-- Task requirements --
Using the data below, work out how many lines contain the word "Locate", then state that number without comment.

-- Provided data --
•••

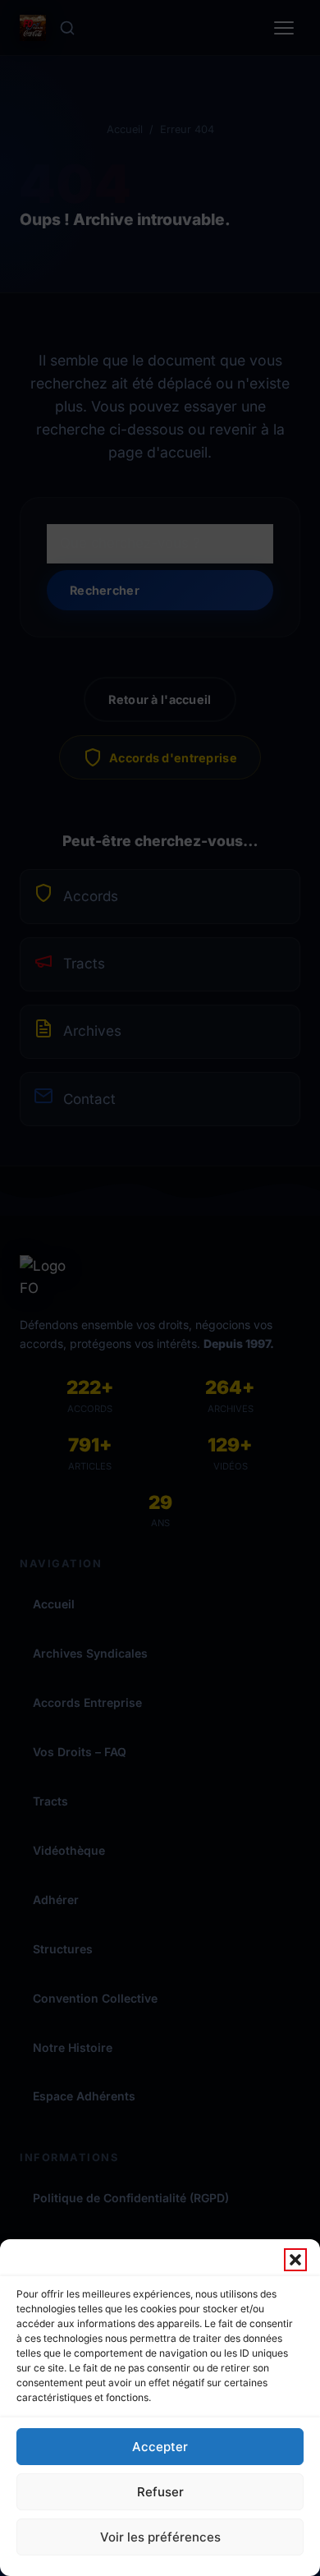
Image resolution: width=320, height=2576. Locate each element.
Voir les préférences (160, 2537)
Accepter (160, 2446)
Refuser (160, 2492)
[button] (295, 2260)
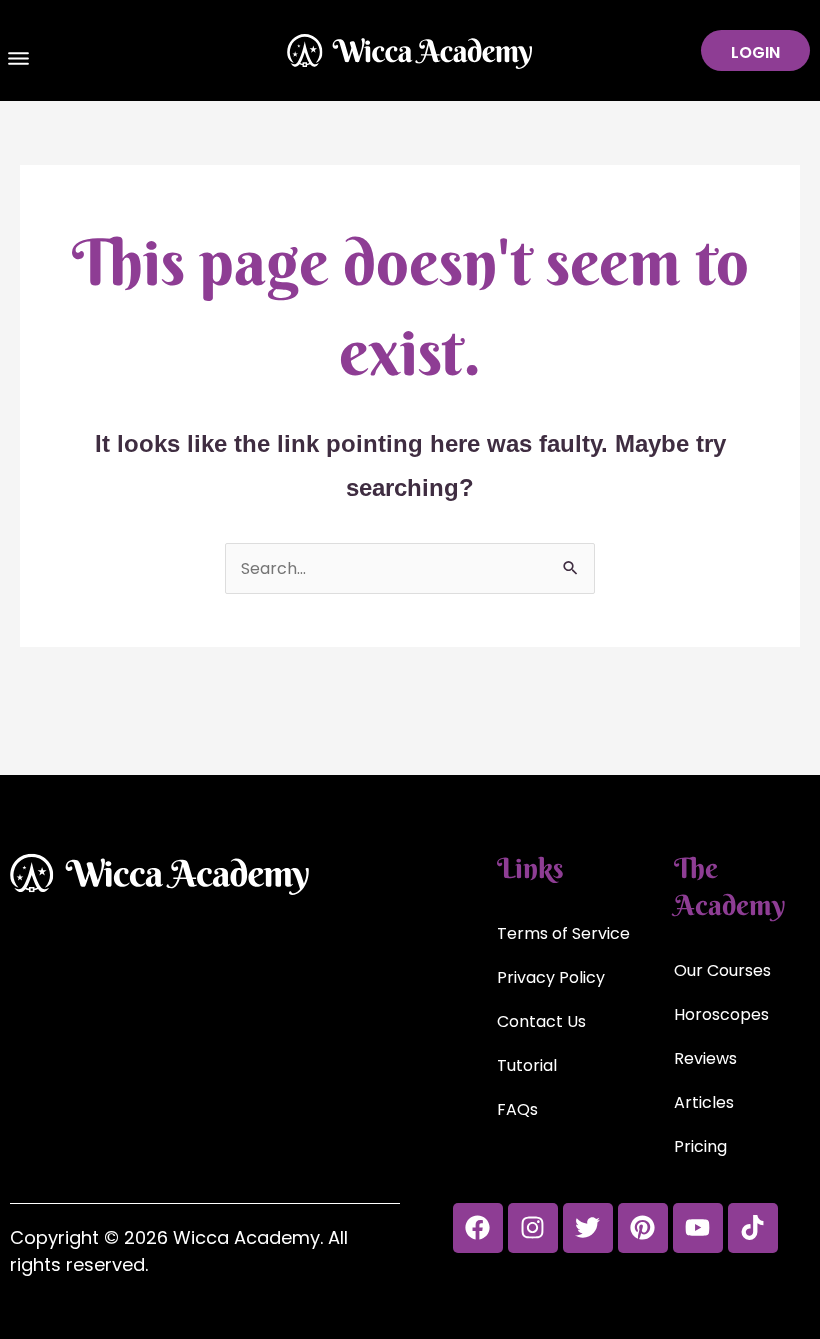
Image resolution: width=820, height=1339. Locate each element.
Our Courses (722, 970)
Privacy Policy (551, 977)
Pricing (700, 1146)
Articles (704, 1102)
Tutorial (527, 1065)
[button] (19, 61)
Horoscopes (721, 1014)
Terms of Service (563, 933)
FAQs (517, 1109)
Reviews (705, 1058)
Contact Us (541, 1021)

•••

-- Response --
2